In groups: 2 minutes: Identify ALL rhetorical questions in the speech (underline them).
Share out, assign each group ONE of the rhetorical questions. With the assigned rhetorical question, answer the following:
What is he literally asking?
Why is he asking this question?
How does this make his speech more persuasive?
Watch BBC Shakespeare: Julius Caesar (on Amazon) 7:45-24:00.
As students watch, they should pretend they are a secret spy hired by Julius Caesar to listen in on the conversation. They should think about what they would report back to Caesar about the conversation.
Stop every once and a while to be sure kids get that Cassius is trying to persuade Brutus to help “ruin” Caesar and Brutus is very unsure.

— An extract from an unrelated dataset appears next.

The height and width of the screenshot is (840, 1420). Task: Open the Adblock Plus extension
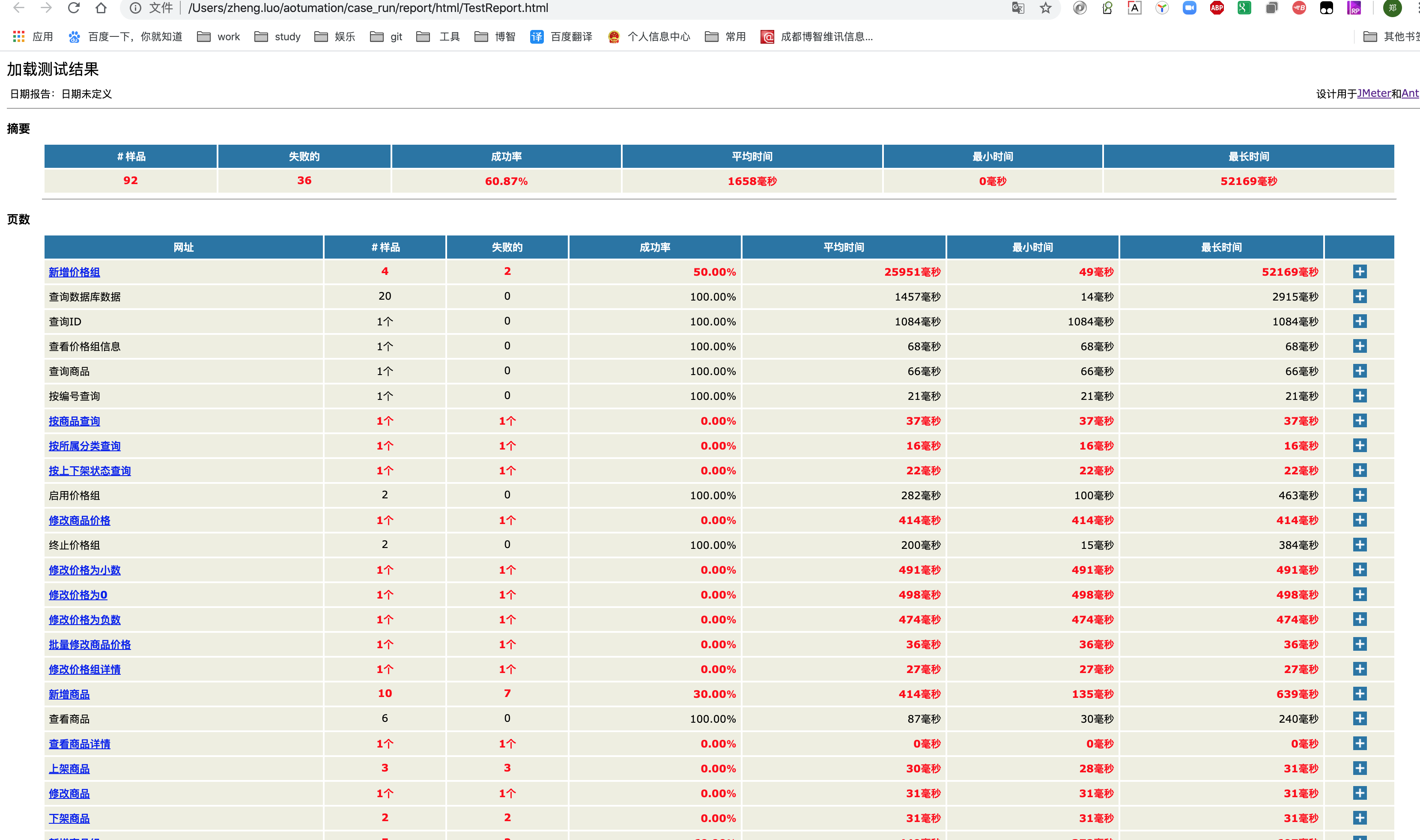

This lesson plan uses the following film adaptation of “Julius Caesar,” which is unfortunately not available on Youtube, but it is very inexpensive on Amazon (it’s free if you are a Prime member):
“Julius Caesar” Lesson Plan #3: Prodigies/Animation
Objective: What are the prodigies? How do they help us understand the play?
Do Now: In groups, read Act I, Scene 3, lines 1-39 (when Cicero exits) and figure out what Casca saw in his dream. Together, in your groups, plan how to act out his dream (not the whole scene). Practice at least five times before performing.
Do Now/Share Out (each group performs).
Discussion: What do we think were the most effective ways of acting out his dream? How do we visualize his dream? How would we represent it through drawing?
We watch the first portion of the BBC version of “Julius Caesar,” just to get an idea of how the tone and mood of the text can be represented through animation. (http://www.youtube.com/watch?v=VoWknaC082w)
Students have the rest of the period to create their own artistic interpretation of Casca’s dream.
“Julius Caesar” Lesson Plan #4: Marc Antony’s Funeral Oration
90 minute period
Objective: Is Marc Antony’s funeral oration effective? How and why?
Do Now: 1. Re-read Marc Antony’s funeral oration (Act 3. Scene 2. Lines 72-106).
2. Write down the following definitions: irony - the use of words to convey a meaning that is the opposite of its literal meaning. Rhetoric - (in writing or speech) the undue use of exaggeration or display; bombast.
Read through Marc Antony’s funeral oration aloud going through the room (line by line).
Students will underline where they find examples of Marc Antony using irony. Then, in groups, they will briefly discuss his use of rhetoric.
Students will watch Marlon Brando give Marc Antony’s funeral oration (http://www.youtube.com/watch?v=hb8lzYi-sLw)
Students will watch Youtube clip from “The Cosby Show” of Theo and Cockroach performing their version of Antony’s funeral oration (http://www.youtube.com/watch?v=5-2NmLTdSq8&feature=player_embedded).
If students want, they can watch one of the many clips on Youtube of alternate version of Mark Antony’s funeral oration in order to give them ideas.
In pairs, students will re-write Marc Antony’s funeral oration in their own words.
Each pair will perform their version in front of a camera (teacher will film each group separately in the hall).
As a whole class, we will watch the work of each group.
If time permits, we will discuss what aspects of each speech proved strongest, and most persuasive. How did they correctly mimic the important aspects of Antony’s original speech?